Start of EXERCISE MATERIAL

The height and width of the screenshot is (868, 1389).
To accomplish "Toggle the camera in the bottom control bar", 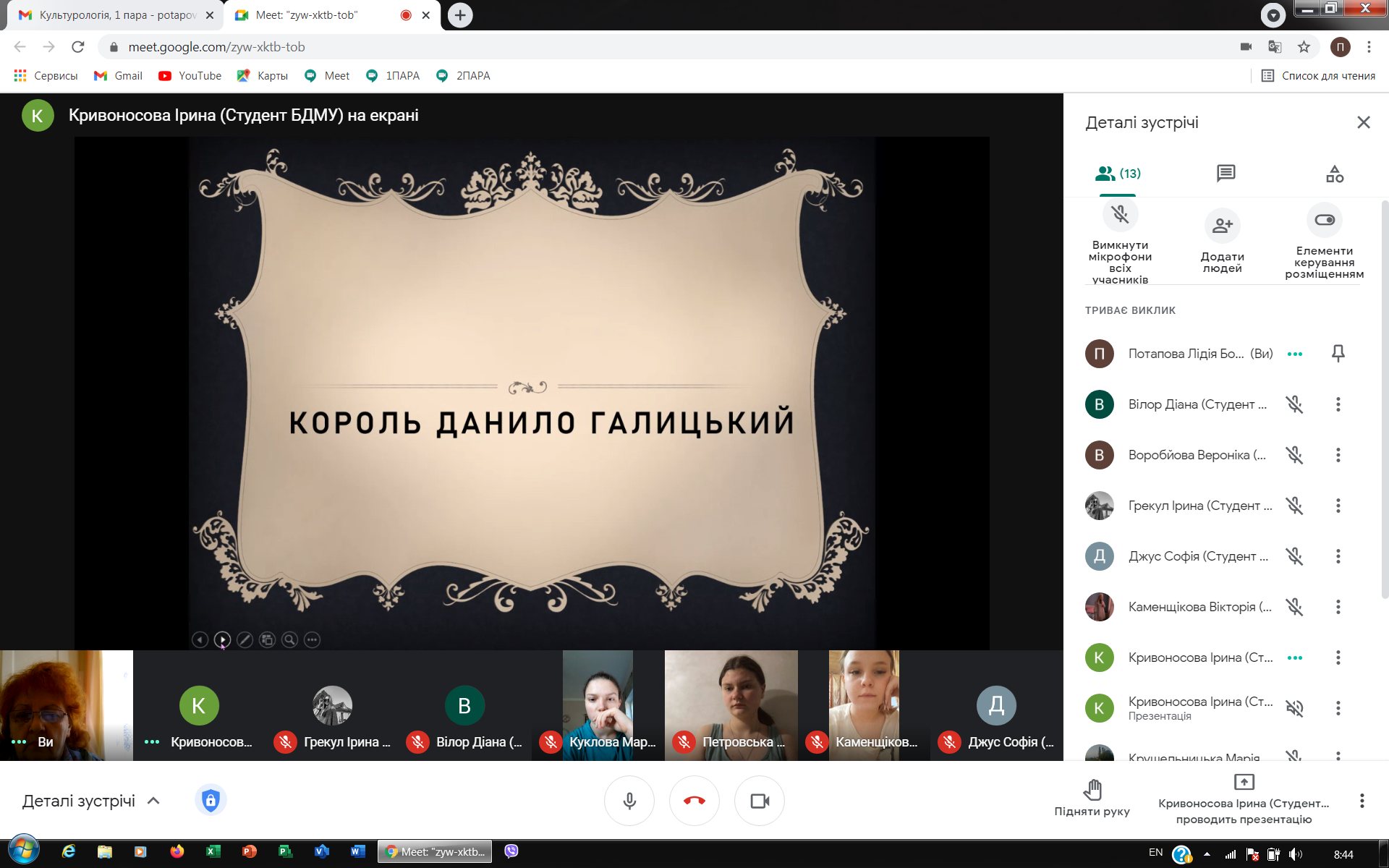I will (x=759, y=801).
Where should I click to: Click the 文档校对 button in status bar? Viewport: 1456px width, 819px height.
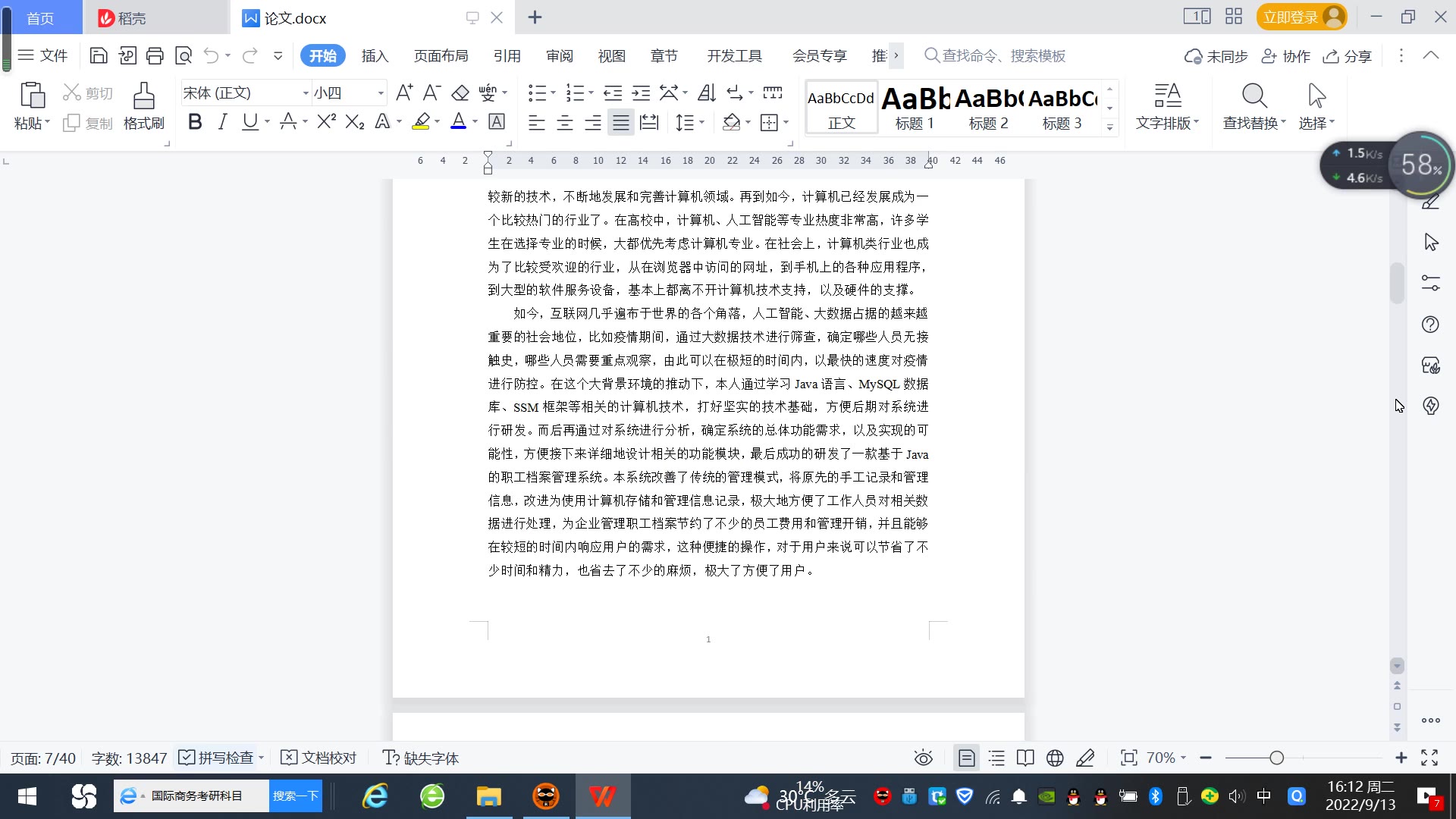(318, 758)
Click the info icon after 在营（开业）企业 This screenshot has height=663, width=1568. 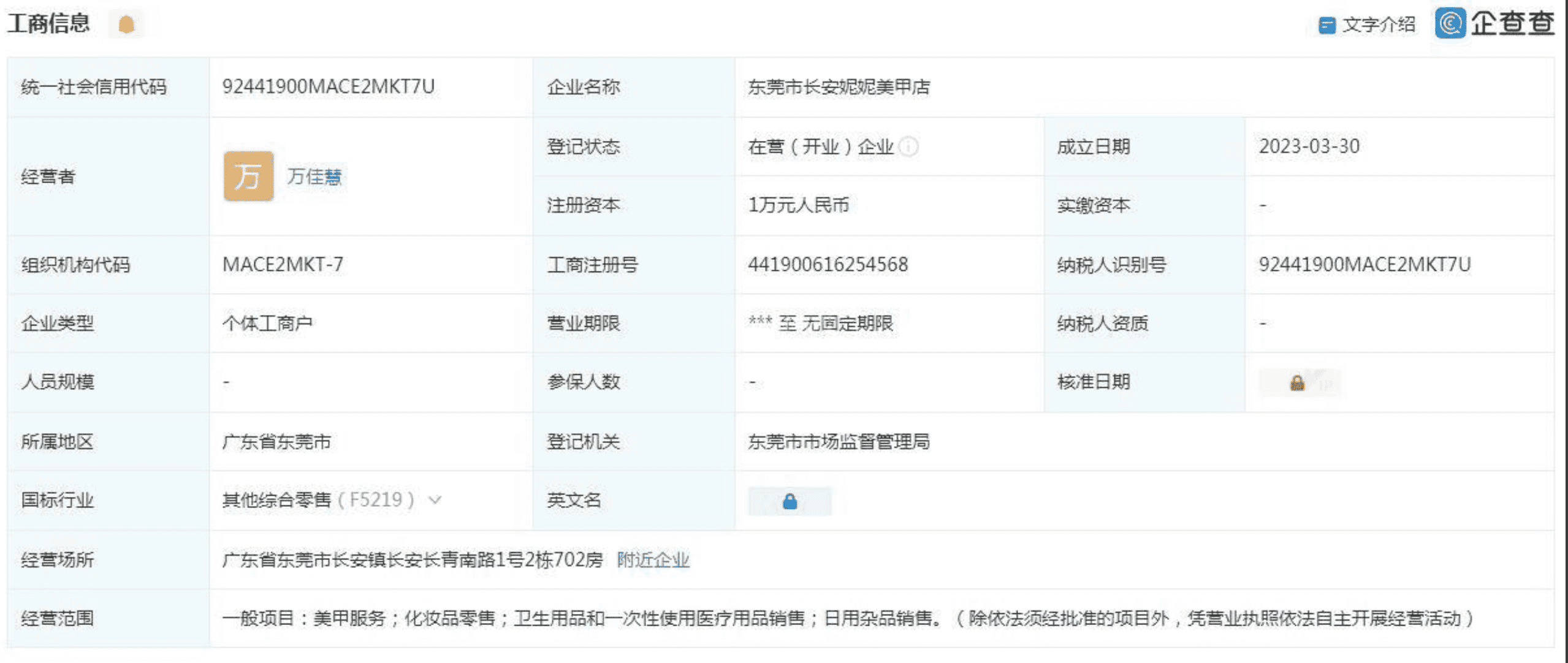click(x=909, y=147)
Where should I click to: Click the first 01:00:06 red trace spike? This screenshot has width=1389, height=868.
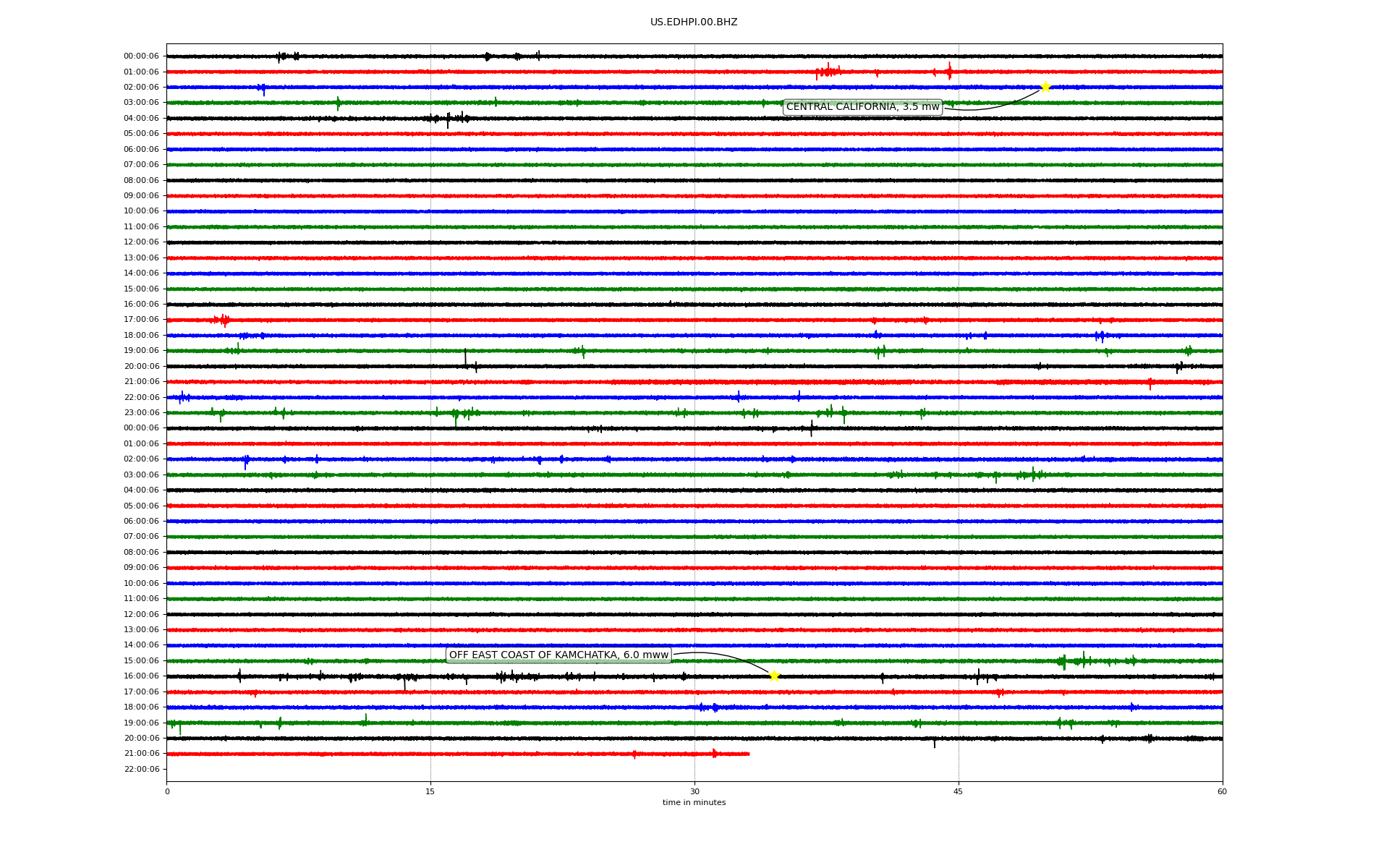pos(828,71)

End of EXERCISE MATERIAL

**REQUIRED ACTION:** Your output should consist solely of the lines from the line containing "Where should I click to: Click the first" through the end of the data above, copied exactly, with images removed.

**OUTPUT FOR THIS EXERCISE:**
Where should I click to: Click the first 01:00:06 red trace spike? This screenshot has width=1389, height=868.
pos(828,71)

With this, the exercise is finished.